**YOUR GOAL**
A faithful copy without images is required: write out all the records exactly.

────────────────────────────────────────

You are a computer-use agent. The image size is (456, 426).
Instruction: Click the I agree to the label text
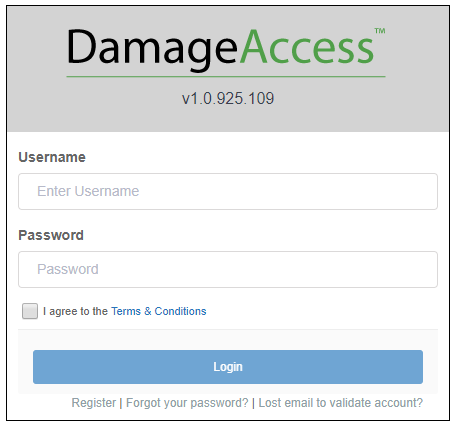pos(75,311)
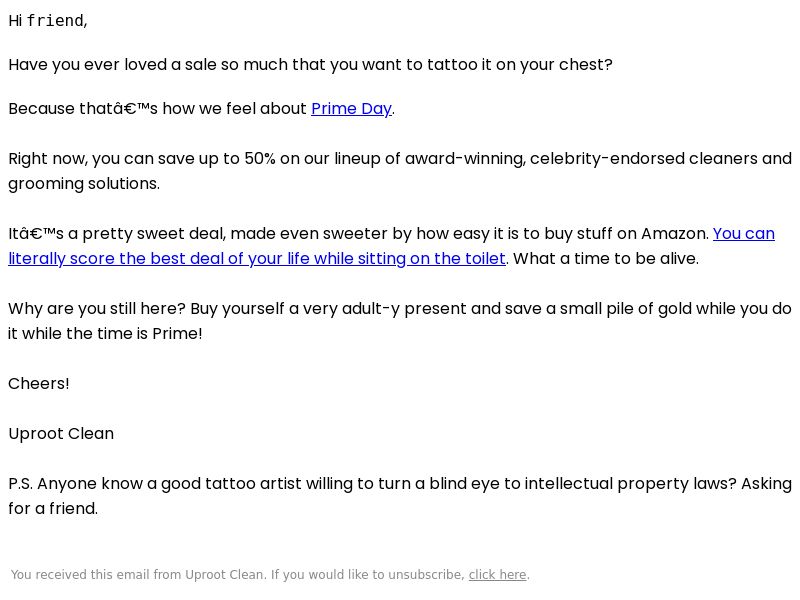Image resolution: width=800 pixels, height=600 pixels.
Task: Follow the 'literally score the best deal' link
Action: pyautogui.click(x=128, y=259)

────────────────────────────────────────

**REPLY TO THE EXERCISE**
You are a computer-use agent. The image size is (456, 426).
Instruction: Click the I agree to the label text
pos(75,311)
Image resolution: width=800 pixels, height=600 pixels.
Task: Follow the 'literally score the best deal' link
Action: pyautogui.click(x=128, y=259)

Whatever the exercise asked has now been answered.